Just as there is a contrast between 'Jerusalem' (metaphor for faith, revelation, seminary, church) and 'Athens' (metaphor for philosophy, reason, university, world), so there is one between 'Jerusalem' and 'Antioch'. In the latter contrast Jerusalem stands for the church strongly connected to its heritage, conservative in thinking and traditional in values, and Antioch stands for the church facing its future in a new world of competing faiths and non-faiths, radical in thinking and with mission as the foremost of its values (further details in the Acts of the Apostles)!
We could also think of Antioch as the place where the first reformation of the church began. In Jerusalem a largely Jewish church worked out its identity in a Jewish environment. In Antioch the church sent out mission workers to the Gentile world with the result that the church became Jewish and Gentile, and developed an identity marked by distance from Judaism rather than inclusion within it. Increasingly I am understanding the twenty-first century as the time of a new reformation of the church (and particuarly of the Anglican Church to which I belong). The raging controversy over the Archbishop of Canterbury's promotion of sharia law (scarcely abated by subsequent attempts at clarification) actually has a huge amount in common with the unending controversy over sexuality issues. In both cases the church is wrestling with life in a changing world and seeking to find a way live it's life as a community among other communities. Questions posed in both controversies include, Can our community live at peace with other communities, and how? If our community is to relate to other communities what do we need to accommodate by way of values, beliefs, and customs?

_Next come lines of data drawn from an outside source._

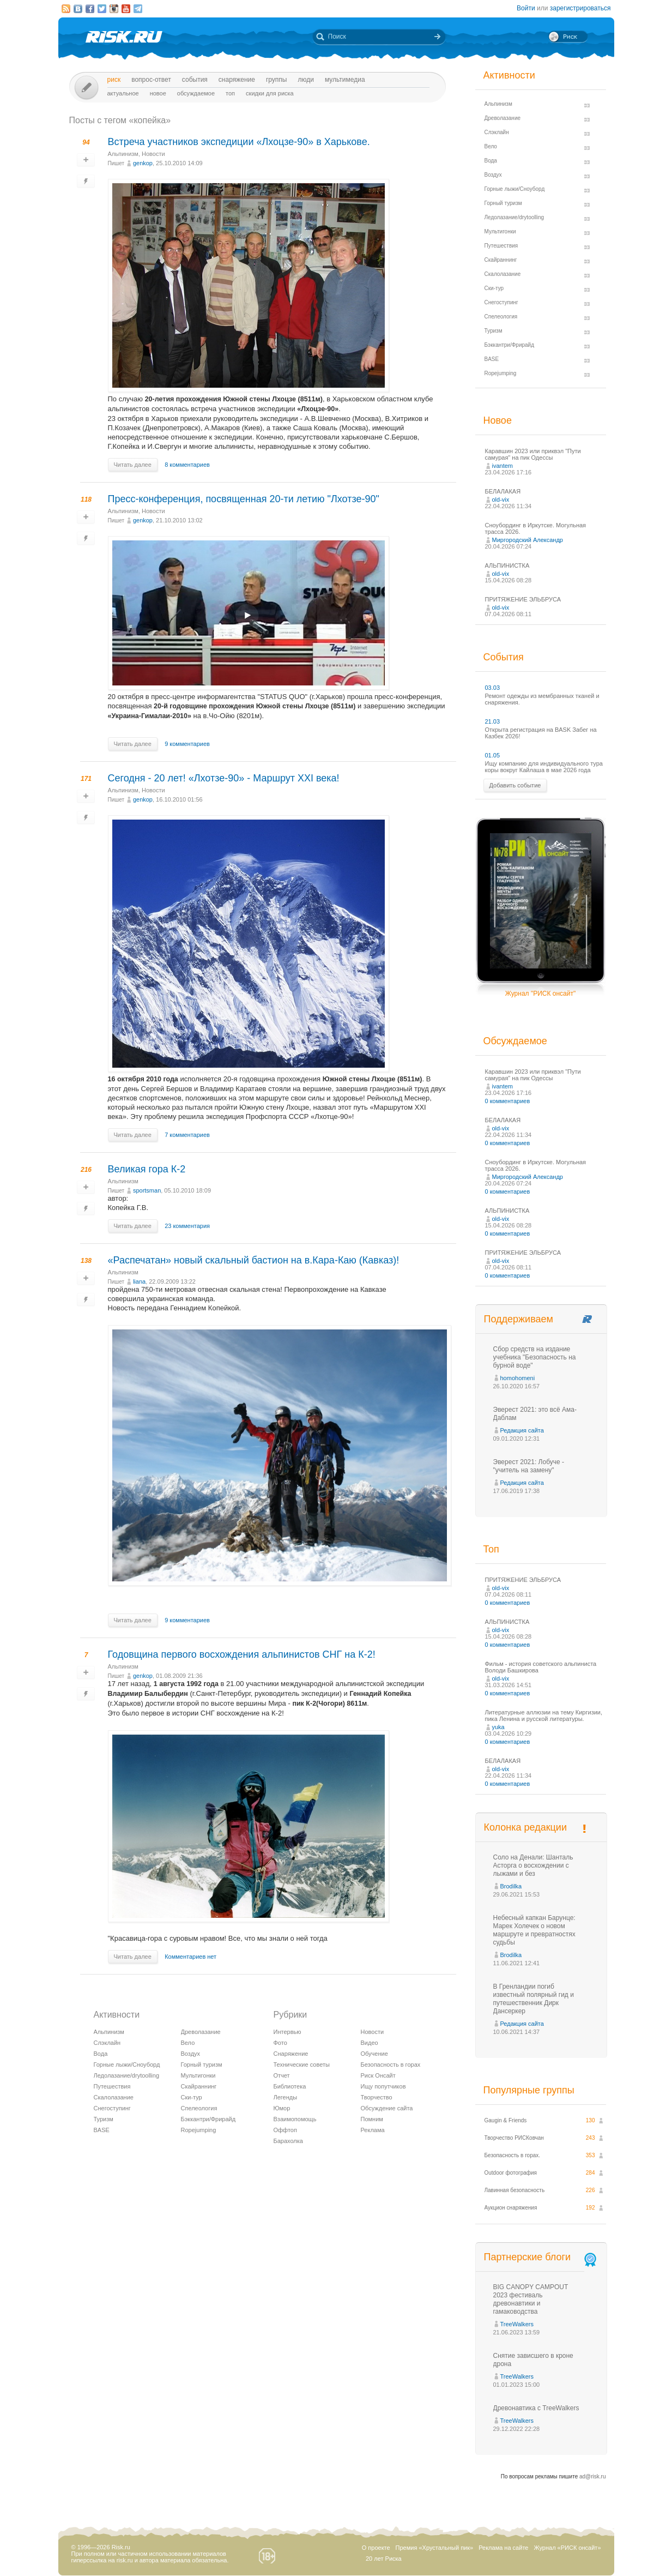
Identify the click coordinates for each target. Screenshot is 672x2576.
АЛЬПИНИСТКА (507, 565)
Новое (158, 93)
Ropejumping (198, 2130)
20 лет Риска (384, 2558)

Its the sense emerging that solutions from the past are inadequate for present challenges which supports the conclusion that this is a time of significant reformation. But what the church will look like post-reformation is somewhat unclear to me. Though I may just be a bear with a small brain! But, again, consider the controversies of sexuality and sharia. One is pushing the church to accommodate the global liberal culture of Western post-modern societies. The other is pushing the church to accomodate the global conservative culture of Islam. Can anyone predict what will emerge from that balancing act?